Er komt weer iemand van het korps naar ons. Hij richt zich tot mij en vertelt dat ze dingen uit het raam gaan gooien. Dingen die brandhaarden zijn. Zetels, matrassen … Dat soort dingen. Ik knik en zie even later vanalles door het raam vliegen. Zus haar bureaustoel, broer zijn matras, en kleine dingen. Zo raar zeg, die dingen. Sommige branden zelfs nog. Dan valt het mij te binnen: mijn boeken. Oh god. Mijn boeken. De tranen slik ik weg en er is afleiding wanneer er om een verklaring gevraagd wordt door de agent. We gaan dat in de combi doen, een beetje weg van ‘t volk. Hij stelt vragen en ik antwoord. Ik vertel hem alles, het brandend plafond, de warmte, dat het huis net afbetaald is en dat mijn boeken weg zijn, allemaal. Hij knikt en zegt me dat het goed komt, dat mijn ouders onderweg zijn. Hij laat me mijn verklaring herlezen en het klopt. Geen brandstichting zei de brandweer hem. Ik knik, want ik wist dat al eerder dan hen. Het is dertig december en vroeg donker. Het is donker geworden aan het muurke.
Meer en meer mensen staan achter het lint. Wie is dat en van waar komen die eigenlijk allemaal? Die staan daar echt al lang en met veel. Mijn volk rond me schermt me af van hen. Niemand raakt bij me. Ze moeten me gerust laten. Ik ben blij dat ze voor me zorgen, ik heb geen goesting in praten. Er komt een filmploeg en mensen met een fototoestel. Geen gsm, maar deftige apparatuur. Ze geraken niet bij mij en ik ben opgelucht. Ik hoor oproer links en kijk. Die auto herken ik uit de duizend. Het zijn mijn ouders. Mama en papa stappen uit. Oef, geen kindjes. Ik loop er naartoe, ze gaan onder het lint en ze pakken mij dicht vast. “Sorry”, prevel ik tegen hen en mama zegt dat het niet erg is. “Het is maar een huis kiendje, we waren u bijna kwijt.”. En bleiten, eindelijk kan ik bleiten. Mijn ouders wenen ook. Mensen hadden hen gebeld om te zeggen ‘dat het wel allemaal meeviel’. De realiteit was harder. Niets blijft er over van wat we hadden. Kom maar hier, ge kunt het schoon zien van hier, aan het muurke.
Mijn ouders praten met mij en wijken geen minuut van mijn zijde.

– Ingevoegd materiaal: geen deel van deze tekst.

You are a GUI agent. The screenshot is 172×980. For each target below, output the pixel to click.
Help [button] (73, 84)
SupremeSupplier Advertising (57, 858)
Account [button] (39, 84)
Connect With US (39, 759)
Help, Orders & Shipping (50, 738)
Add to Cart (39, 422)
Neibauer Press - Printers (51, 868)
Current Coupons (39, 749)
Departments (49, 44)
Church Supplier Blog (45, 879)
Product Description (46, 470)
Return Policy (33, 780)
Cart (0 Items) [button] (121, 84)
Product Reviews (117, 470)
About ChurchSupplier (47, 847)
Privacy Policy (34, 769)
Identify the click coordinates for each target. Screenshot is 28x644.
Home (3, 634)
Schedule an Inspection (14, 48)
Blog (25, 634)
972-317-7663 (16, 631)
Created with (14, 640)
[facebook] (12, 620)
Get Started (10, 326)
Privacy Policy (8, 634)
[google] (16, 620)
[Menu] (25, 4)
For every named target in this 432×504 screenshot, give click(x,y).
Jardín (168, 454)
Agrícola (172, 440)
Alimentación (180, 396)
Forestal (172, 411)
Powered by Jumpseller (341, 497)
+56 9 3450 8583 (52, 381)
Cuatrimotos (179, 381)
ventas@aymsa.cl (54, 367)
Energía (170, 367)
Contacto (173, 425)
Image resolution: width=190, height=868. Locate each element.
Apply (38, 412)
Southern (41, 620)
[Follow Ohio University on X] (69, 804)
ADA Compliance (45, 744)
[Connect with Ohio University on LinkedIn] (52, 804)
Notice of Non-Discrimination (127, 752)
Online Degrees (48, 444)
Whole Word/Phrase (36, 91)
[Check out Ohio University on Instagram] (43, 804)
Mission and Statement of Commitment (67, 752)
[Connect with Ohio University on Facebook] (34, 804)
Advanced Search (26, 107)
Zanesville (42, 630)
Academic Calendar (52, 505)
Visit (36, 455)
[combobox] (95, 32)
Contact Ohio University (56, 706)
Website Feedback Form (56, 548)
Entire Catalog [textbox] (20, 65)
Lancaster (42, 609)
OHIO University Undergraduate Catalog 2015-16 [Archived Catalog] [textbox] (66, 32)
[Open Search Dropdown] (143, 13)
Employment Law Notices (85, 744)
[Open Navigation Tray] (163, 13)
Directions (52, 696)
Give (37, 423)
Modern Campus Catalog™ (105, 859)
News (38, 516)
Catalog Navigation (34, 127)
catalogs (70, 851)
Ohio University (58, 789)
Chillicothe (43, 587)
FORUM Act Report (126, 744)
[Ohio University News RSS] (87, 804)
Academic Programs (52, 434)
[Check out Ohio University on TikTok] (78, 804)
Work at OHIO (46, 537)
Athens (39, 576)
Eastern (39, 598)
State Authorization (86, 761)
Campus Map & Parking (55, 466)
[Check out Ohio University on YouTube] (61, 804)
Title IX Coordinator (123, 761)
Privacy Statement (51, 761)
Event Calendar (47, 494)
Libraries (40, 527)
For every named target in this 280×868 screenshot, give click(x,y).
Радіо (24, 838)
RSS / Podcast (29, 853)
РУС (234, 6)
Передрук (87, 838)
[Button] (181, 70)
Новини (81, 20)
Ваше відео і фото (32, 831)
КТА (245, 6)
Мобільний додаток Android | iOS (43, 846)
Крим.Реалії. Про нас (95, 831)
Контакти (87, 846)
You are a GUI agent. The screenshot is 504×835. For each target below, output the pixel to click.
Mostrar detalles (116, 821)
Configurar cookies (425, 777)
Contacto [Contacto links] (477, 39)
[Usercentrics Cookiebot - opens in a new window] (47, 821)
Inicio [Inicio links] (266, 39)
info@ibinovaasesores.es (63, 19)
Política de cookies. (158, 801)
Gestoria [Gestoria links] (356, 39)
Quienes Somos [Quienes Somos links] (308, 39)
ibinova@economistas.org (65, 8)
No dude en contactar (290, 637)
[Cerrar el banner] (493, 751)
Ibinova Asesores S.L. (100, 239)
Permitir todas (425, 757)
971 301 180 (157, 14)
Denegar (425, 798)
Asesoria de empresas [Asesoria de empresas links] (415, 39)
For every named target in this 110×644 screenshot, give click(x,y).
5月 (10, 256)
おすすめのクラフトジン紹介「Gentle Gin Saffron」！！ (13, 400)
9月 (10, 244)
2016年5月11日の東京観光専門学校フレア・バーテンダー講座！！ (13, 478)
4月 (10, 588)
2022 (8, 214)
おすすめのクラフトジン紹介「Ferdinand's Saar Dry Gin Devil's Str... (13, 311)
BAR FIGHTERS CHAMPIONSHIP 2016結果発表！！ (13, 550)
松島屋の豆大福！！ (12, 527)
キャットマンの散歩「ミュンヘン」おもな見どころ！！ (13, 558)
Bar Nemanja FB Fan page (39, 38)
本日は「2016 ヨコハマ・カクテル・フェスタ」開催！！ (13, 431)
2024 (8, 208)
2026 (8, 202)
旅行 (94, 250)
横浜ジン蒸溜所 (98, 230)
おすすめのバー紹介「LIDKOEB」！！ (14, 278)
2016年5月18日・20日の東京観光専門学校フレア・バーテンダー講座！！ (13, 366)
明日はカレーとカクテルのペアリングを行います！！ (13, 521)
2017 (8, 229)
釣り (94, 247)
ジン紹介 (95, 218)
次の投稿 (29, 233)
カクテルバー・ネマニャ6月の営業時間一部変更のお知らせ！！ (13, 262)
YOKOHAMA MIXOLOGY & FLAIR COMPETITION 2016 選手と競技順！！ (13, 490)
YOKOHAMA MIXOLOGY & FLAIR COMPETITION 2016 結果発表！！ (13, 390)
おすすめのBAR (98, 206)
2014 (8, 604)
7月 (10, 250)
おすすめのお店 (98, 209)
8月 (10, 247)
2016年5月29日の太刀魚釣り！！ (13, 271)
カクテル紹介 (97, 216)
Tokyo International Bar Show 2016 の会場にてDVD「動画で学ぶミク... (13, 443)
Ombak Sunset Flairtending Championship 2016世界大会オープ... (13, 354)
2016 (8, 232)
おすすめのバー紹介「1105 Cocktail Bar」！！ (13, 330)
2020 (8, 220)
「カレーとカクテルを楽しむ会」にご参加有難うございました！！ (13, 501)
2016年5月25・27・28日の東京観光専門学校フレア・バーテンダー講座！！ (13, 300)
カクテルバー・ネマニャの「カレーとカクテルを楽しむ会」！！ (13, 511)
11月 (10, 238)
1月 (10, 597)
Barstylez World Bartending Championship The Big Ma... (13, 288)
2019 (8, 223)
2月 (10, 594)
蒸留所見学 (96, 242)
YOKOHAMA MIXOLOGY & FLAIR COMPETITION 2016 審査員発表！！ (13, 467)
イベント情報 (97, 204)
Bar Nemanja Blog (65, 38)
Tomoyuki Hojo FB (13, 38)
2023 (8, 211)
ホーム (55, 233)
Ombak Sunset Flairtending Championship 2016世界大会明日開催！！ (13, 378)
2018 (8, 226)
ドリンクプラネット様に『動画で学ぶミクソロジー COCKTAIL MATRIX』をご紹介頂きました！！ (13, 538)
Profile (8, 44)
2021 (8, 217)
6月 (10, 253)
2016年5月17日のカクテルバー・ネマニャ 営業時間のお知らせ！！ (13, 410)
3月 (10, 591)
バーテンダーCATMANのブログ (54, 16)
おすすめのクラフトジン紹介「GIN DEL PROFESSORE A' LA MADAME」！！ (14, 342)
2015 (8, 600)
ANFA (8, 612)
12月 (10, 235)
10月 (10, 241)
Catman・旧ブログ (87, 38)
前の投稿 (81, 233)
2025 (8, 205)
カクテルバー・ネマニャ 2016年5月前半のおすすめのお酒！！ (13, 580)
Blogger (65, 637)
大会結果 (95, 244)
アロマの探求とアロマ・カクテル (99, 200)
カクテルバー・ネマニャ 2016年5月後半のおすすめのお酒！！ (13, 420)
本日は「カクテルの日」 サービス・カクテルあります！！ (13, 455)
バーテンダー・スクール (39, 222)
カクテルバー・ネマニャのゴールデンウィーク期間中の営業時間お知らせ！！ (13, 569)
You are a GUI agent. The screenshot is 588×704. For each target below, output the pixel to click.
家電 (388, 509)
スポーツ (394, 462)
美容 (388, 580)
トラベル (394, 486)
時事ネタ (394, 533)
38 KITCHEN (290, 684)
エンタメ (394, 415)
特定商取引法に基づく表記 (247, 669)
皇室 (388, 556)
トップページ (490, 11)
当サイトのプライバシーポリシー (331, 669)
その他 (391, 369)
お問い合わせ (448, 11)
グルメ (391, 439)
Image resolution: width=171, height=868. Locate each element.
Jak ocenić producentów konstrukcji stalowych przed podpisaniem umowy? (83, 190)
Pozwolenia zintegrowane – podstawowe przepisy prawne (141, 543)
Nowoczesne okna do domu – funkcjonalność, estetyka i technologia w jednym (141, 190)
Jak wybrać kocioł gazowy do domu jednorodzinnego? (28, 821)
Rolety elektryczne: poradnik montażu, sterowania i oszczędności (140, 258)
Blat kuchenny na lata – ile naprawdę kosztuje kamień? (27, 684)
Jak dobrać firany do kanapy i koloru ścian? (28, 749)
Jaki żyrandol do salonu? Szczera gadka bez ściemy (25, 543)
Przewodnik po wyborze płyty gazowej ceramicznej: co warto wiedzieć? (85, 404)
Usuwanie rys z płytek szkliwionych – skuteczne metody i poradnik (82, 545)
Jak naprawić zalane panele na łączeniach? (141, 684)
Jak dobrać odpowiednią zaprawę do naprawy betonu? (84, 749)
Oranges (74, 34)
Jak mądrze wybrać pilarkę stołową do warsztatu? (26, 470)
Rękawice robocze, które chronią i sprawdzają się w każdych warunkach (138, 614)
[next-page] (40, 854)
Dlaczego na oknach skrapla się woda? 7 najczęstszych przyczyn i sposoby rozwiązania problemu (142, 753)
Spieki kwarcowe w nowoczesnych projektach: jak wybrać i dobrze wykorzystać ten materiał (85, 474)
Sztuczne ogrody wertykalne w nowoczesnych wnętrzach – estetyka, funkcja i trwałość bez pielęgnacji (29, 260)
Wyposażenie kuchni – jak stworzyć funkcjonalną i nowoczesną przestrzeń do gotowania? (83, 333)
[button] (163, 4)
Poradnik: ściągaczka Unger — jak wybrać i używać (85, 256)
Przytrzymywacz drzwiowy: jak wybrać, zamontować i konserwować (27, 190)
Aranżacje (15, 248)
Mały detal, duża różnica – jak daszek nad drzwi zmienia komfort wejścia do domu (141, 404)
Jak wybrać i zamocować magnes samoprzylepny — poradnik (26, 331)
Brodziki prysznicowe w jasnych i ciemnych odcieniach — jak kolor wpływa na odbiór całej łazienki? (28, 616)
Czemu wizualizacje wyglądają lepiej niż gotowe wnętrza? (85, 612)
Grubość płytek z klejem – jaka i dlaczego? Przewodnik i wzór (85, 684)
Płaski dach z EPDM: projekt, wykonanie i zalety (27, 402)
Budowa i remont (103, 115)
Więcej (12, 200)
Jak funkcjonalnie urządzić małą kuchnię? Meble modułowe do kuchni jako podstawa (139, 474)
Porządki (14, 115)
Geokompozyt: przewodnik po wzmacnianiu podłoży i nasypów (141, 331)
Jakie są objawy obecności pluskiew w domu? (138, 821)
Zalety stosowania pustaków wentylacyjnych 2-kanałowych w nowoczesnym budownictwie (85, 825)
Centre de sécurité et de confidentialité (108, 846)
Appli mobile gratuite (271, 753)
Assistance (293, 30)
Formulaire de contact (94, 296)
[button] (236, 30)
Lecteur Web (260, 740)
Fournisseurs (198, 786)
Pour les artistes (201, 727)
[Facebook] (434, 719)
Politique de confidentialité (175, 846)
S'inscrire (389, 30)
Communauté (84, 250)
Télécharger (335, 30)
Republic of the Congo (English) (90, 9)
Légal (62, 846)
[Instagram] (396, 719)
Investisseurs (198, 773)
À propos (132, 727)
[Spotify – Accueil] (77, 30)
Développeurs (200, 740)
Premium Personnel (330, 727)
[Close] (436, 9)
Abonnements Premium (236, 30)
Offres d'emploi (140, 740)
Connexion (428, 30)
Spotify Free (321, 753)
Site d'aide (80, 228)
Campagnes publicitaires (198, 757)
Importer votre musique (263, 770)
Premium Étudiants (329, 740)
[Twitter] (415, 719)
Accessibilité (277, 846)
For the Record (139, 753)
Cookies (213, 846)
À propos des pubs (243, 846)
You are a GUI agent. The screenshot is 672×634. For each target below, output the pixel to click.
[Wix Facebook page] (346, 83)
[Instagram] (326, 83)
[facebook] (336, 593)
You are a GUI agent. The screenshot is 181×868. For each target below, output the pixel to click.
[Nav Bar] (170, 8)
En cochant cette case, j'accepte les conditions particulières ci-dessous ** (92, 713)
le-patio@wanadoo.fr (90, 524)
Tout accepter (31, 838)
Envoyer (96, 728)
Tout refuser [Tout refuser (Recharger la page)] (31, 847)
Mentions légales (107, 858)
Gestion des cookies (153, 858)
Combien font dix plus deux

Altijd staan ze bij me, of toch zeker één van de twee. Papa gaat even praten met de politieman, de burgemeester en de brandweermannen. De mensen van achter het lint vertrekken terwijl vrienden en familie blijven toestromen. Er arriveren ook meneren in veiligheidsjassen. Van waar komen die? Het is ondertussen al voorbij middernacht. Uit hun camionette halen ze perfect gesneden houten platen tevoorschijn en ze hangen die overal waar de ramen zaten. Mama, papa en ik krijgen een zaklamp. We gaan het huis binnen en ruiken brand. Nu nog kan ik dat ruiken. We zien amper iets, want het is te donker. “Het is genoeg geweest”, zegt ons mama en we vertrekken. Zij gaan samen terug naar het vakantiepark en ik ga slapen bij hun beste maten. Achteraan in de auto speelt Radio 2 zacht: “Oh what can it mean to a daydream believer and a homecoming queen”. Ik kijk achterom en zucht. Dag huis. Dag muurke.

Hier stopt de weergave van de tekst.